▶ [Directive]
Count the lines below that contain the string "star", with matching case, and give only the number.

▶ [Data for the task]
begin

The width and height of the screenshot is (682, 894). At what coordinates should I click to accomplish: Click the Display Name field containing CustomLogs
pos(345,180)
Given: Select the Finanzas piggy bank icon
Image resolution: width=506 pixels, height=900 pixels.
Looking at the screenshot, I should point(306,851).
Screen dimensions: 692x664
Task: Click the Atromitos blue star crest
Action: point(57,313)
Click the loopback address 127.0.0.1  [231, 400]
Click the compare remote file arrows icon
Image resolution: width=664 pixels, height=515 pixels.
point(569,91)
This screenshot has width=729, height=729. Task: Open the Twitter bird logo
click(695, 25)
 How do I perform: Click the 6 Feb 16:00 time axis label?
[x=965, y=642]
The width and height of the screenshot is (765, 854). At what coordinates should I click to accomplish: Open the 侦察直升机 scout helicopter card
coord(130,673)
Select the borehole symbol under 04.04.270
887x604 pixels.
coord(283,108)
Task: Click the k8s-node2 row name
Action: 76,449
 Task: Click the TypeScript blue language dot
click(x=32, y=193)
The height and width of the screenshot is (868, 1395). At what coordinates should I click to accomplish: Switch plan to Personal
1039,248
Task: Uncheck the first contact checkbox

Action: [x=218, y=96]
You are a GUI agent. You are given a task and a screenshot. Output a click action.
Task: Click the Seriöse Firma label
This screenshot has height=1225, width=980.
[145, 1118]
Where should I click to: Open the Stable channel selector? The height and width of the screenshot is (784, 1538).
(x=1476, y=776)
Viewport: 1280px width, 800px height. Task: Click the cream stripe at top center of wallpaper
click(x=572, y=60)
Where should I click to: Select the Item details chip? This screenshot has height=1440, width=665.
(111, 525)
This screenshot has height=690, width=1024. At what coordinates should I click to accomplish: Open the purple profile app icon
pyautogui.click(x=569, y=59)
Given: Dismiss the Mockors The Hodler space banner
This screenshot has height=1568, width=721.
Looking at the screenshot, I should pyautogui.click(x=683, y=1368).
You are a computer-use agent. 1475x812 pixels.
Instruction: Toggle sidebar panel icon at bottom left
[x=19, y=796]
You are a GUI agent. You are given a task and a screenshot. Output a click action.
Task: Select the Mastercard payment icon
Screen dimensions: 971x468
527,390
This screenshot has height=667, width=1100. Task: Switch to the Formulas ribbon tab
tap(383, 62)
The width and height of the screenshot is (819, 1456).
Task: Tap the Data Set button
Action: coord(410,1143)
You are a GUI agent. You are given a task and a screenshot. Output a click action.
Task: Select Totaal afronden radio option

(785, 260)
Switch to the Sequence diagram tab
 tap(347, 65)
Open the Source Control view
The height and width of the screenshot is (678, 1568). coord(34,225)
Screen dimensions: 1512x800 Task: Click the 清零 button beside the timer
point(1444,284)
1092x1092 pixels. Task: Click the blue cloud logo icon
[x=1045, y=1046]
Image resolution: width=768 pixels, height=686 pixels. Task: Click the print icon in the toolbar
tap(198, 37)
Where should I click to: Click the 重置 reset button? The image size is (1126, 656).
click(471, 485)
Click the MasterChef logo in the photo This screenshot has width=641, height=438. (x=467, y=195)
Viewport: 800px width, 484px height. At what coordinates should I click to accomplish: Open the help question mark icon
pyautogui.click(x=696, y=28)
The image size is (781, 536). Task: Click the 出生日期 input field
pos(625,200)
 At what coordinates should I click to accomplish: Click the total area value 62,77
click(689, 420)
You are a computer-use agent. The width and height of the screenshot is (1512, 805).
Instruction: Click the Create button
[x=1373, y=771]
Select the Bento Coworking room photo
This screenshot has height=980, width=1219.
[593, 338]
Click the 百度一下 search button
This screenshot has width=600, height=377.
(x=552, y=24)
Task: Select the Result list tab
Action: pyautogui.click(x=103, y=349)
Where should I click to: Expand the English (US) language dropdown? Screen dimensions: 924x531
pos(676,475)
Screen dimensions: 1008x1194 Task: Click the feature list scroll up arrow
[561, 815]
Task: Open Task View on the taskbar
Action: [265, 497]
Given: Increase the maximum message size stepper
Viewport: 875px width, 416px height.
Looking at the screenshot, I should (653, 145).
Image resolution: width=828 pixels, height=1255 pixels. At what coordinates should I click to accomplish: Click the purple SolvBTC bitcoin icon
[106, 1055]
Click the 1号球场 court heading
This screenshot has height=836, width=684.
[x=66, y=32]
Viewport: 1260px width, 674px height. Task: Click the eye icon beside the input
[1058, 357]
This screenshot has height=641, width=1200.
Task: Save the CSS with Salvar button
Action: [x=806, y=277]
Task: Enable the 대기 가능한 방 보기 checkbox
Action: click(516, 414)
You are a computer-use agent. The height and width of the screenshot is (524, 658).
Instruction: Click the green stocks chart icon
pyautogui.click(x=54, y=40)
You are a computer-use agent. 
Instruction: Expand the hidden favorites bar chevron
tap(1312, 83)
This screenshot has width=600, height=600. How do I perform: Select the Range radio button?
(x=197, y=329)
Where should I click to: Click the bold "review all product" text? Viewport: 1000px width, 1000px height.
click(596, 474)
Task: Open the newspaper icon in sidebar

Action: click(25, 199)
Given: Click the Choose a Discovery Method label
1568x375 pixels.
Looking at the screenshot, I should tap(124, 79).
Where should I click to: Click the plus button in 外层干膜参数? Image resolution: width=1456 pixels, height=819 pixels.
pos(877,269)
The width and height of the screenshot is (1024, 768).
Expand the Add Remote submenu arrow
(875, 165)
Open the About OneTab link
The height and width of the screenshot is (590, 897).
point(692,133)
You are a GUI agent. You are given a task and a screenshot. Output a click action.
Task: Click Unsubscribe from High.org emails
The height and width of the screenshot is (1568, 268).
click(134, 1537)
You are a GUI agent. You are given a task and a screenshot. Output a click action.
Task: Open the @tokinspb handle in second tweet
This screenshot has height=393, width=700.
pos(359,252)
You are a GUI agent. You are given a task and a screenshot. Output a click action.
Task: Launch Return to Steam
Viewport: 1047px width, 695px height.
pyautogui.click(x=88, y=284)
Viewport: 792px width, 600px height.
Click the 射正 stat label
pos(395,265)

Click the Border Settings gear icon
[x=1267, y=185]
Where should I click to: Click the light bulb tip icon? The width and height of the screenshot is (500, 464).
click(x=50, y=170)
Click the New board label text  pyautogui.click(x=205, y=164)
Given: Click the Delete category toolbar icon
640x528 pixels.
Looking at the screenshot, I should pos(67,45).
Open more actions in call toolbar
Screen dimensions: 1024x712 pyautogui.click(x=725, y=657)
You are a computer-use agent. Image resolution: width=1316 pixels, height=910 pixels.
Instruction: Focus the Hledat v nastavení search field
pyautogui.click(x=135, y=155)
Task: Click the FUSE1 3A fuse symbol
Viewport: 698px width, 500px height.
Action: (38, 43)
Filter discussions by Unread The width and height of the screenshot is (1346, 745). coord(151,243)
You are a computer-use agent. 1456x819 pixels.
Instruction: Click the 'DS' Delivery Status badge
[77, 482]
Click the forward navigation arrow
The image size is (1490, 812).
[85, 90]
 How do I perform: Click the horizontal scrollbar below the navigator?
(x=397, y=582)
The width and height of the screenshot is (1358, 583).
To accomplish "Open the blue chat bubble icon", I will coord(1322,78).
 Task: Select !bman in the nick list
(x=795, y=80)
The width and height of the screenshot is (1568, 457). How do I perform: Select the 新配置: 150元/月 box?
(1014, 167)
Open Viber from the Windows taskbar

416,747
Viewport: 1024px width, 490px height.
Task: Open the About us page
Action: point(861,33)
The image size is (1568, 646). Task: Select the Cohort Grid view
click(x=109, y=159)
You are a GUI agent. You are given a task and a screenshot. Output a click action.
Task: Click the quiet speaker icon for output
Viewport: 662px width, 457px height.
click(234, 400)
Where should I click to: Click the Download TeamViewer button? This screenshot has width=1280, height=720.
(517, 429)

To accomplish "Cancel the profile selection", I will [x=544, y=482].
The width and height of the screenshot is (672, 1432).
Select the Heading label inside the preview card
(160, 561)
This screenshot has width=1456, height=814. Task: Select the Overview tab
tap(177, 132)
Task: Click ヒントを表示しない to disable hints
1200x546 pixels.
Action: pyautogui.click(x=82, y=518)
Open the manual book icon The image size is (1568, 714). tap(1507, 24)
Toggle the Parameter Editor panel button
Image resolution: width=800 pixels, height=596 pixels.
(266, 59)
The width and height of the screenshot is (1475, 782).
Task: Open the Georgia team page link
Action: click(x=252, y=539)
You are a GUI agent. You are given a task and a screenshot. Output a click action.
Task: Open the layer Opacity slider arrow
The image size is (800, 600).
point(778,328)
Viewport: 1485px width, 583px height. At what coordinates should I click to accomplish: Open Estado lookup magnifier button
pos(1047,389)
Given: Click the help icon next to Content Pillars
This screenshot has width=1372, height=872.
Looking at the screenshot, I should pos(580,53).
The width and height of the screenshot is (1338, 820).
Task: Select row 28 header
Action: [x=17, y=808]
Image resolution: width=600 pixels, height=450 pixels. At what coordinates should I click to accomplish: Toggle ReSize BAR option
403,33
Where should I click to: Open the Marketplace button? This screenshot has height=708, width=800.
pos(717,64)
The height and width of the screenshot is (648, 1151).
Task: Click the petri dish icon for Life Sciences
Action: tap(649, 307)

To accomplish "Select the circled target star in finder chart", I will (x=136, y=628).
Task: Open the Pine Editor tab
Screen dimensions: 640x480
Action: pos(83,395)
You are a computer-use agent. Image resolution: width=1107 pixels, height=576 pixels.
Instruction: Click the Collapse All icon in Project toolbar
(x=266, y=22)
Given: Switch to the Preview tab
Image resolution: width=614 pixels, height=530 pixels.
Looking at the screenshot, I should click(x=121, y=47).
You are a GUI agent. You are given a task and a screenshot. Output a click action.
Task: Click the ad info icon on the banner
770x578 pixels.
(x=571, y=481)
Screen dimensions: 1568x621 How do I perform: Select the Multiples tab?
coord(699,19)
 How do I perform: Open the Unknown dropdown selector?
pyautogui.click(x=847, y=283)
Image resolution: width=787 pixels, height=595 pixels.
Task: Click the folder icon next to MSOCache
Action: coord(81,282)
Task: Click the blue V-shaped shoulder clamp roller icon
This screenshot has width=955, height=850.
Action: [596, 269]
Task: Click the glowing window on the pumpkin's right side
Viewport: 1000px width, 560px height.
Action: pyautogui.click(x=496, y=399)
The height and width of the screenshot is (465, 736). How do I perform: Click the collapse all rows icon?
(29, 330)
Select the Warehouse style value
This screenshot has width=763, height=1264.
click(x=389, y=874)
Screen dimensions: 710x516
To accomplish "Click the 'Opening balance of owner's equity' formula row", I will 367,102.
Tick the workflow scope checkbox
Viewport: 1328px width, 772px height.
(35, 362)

end

▶ [Answer to this task]
2